[Source data]
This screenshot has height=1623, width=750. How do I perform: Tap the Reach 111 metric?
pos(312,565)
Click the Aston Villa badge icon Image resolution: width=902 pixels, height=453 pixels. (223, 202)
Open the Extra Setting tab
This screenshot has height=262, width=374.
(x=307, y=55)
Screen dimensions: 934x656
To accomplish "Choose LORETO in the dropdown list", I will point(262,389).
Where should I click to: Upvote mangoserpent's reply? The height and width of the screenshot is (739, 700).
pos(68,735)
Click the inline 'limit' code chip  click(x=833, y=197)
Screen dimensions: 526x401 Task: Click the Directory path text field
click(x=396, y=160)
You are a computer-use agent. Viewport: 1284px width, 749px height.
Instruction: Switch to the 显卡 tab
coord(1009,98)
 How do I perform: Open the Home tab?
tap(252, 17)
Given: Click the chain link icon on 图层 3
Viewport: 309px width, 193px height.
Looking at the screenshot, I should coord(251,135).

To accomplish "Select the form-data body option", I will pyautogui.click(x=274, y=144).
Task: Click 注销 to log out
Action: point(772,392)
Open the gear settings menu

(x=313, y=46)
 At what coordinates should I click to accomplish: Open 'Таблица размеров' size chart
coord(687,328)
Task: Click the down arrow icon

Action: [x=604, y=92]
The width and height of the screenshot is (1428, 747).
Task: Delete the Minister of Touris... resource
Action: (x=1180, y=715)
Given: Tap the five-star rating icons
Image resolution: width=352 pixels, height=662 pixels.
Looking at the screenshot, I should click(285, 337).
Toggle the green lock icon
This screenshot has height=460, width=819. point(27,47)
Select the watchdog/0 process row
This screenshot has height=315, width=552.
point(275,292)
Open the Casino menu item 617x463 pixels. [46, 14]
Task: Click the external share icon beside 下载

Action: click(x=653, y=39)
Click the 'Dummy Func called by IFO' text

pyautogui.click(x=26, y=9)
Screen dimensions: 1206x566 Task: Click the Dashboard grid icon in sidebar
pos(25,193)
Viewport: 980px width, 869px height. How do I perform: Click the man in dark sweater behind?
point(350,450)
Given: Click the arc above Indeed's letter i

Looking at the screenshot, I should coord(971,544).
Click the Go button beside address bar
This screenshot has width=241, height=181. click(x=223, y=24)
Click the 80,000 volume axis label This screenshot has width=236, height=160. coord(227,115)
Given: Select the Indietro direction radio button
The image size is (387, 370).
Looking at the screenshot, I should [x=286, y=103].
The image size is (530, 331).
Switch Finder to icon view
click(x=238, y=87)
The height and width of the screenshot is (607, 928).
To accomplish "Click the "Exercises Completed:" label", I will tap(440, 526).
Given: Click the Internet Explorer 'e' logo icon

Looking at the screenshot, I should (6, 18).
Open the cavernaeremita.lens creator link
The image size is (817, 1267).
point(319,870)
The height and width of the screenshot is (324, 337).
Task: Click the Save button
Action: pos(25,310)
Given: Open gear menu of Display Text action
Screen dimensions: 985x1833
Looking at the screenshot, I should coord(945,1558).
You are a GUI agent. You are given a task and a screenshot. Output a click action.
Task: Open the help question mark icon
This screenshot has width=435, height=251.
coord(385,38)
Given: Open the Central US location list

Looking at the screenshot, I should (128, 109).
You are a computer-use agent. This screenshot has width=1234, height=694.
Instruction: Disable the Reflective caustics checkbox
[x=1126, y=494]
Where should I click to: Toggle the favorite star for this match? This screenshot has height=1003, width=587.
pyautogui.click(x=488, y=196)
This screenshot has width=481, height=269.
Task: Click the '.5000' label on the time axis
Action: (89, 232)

▶ [Task] Up to and including the line that contains "You are a computer-use agent. Viewport: 1284px", restate word for word every line of the entries, starting from the first.

▶ [Your response]
This screenshot has height=1623, width=750. How do I perform: Tap the Reach 111 metric?
pos(312,565)
Click the Aston Villa badge icon Image resolution: width=902 pixels, height=453 pixels. (223, 202)
Open the Extra Setting tab
This screenshot has height=262, width=374.
(x=307, y=55)
Screen dimensions: 934x656
To accomplish "Choose LORETO in the dropdown list", I will point(262,389).
Where should I click to: Upvote mangoserpent's reply? The height and width of the screenshot is (739, 700).
pos(68,735)
Click the inline 'limit' code chip  click(x=833, y=197)
Screen dimensions: 526x401 Task: Click the Directory path text field
click(x=396, y=160)
You are a computer-use agent. Viewport: 1284px width, 749px height.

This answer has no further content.